Within weeks of his appointment, Chu launched a drive to widen the membership of the "Occupy" movement, trying to attract, in particular, lower-income workers and women - a drive that, by his own admission, has so far fallen rather flat.
Arguably a still more important development was the warning of Chief Executive Leung Chun-ying in the Legislative Council (LegCo) last week that financial, business and professional companies based in the central business district plan to sue the "Occupy" organizers for any losses or damage they suffer. He added that they fear "severe financial losses" if movement through Central is paralyzed.
Combined with Leung's fully justified criticism of filibustering, this tough line apparently triggered the demeaning "bun fight" in LegCo. This led to the expulsion of some protesting radical lawmakers and the shameful chaos that forced the closure of the session.
Also, while not directly related to the campaign, it was nevertheless significant that 10 pan-democratic lawmakers took part in last month's LegCo visit to Shanghai, where they were accorded a separate two-hour meeting with three of the most senior Beijing officials handling Hong Kong affairs, Li Fei, Wang Guangya and Zhang Xiaoming.
Meanwhile, the launch of the "Occupy" campaign has been quietly postponed from June to July. Somebody should have told the organizers June is the rainiest month of the year. The young "troops" might then have objected to sitting grimly out in the pelting rain risking pneumonia!
And several months ago, just when it seemed nobody was doing anything to stand up to the "Occupy" trouble-makers, a group of intellectuals and professionals launched the Silent Majority for Hong Kong movement with its six socially conscious convenors. What a superbly appropriate title they choose for themselves, magnificently summing up who and what they stand for.
They have since been most articulate in explaining the ongoing problems the "Occupy" campaign is most likely going to generate.
Meanwhile, we can take comfort from the reassurance by Police Commissioner Andy Tsang Wai-hung that police had undergone "extra trainings" to cope with "Occupy" activists. He added that: "Whether Occupy Central is illegal or not will depend on the actual action of those involved during it."
Naturally the commissioner did not provide any details about the training. But we can be rest assured that the police, with its high standards of professionalism and discipline, will have thoroughly absorbed other cities' lessons in crowd control.
Predictably the opposition camp claimed the commissioner had acted under "political pressure".

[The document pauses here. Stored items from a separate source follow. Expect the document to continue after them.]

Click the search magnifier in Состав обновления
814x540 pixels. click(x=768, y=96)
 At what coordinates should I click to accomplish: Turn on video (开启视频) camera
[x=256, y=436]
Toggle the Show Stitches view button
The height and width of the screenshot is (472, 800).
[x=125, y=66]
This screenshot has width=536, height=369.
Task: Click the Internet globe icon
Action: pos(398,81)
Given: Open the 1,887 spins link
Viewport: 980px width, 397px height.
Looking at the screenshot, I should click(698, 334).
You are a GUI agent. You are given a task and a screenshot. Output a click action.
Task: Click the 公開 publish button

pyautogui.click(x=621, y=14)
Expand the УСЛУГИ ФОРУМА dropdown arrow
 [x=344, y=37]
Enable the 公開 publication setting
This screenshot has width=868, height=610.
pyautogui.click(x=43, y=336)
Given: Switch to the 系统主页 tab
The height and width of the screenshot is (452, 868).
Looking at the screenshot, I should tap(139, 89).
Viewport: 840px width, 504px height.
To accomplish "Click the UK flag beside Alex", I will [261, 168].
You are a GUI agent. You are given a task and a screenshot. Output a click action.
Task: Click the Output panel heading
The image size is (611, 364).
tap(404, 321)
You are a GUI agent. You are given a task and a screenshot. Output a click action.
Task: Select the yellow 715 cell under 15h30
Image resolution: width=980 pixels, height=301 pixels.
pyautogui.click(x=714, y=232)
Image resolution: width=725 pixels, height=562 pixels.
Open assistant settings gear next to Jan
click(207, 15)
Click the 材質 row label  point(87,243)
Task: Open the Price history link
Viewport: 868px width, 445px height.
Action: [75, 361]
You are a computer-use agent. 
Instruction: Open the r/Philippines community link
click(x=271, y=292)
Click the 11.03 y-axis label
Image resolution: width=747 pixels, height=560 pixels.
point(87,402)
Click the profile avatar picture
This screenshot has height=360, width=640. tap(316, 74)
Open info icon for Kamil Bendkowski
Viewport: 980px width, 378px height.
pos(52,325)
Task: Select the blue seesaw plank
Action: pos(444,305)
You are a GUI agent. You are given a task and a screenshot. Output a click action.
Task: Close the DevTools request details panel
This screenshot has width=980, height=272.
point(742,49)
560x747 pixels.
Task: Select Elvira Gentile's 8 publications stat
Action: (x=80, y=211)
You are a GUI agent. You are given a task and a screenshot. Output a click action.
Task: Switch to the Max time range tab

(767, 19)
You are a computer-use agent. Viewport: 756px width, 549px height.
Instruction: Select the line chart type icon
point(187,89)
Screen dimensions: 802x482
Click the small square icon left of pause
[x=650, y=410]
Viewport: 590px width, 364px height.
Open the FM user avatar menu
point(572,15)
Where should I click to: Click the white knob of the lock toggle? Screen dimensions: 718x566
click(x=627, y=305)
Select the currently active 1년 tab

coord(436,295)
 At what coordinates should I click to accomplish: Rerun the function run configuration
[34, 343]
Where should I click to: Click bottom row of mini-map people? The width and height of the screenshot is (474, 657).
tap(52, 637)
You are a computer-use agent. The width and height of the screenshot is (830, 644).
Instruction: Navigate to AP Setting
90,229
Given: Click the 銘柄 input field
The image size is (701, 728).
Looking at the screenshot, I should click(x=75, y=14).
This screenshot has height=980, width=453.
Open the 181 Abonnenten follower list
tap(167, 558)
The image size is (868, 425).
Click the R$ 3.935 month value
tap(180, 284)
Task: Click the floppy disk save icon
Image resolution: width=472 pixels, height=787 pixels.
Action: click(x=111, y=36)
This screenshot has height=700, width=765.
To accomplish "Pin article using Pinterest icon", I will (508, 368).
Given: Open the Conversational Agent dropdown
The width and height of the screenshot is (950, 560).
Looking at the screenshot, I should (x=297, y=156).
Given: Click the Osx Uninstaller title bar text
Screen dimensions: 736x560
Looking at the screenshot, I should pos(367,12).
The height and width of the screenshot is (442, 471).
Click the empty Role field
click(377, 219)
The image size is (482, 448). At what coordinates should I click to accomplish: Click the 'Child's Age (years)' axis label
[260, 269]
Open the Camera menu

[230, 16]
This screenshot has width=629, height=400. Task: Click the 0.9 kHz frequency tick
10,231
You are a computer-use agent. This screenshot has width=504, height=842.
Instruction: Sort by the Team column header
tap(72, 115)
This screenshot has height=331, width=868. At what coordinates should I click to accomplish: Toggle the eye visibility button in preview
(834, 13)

What abject twaddle! The paramount duty of the police is to ensure law and order are preserved across Hong Kong, meaning that if and when these student hotheads undertake their illegal blockade of the streets of Central, the police will take action. It is as simple as that. Trying to equate their disruptive behavior, which will inevitably cause serious financial losses and affect international confidence in Hong Kong, with the civil disobedience campaigns of Mahatma Gandhi and Martin Luther King Jr. is preposterous.
Chu would be well advised to weigh the pros and cons of setting in motion an illegal protest that could get completely out of hand and touch off an extremely regrettable situation.
Let us hope that sanity prevails, and that as a man of the cloth he opts for a peaceful course instead of one that is both disruptive and destructive, not forgetting that many a young career might be blighted with a criminal record.
It was to guard against this possibility that Secretary for Education Eddie Ng Hak-kim issued his recent plea to students not to participate in such an illegal campaign - a plea also aimed at the students' parents and their teachers.
For his common-sense warning he was unjustly lambasted by pan-democratic lawmakers for "meddling in teachers' roles, applying political pressure and creating 'white terror'" - whatever that means!
The author is the op-ed editor of China Daily Hong Kong Edition.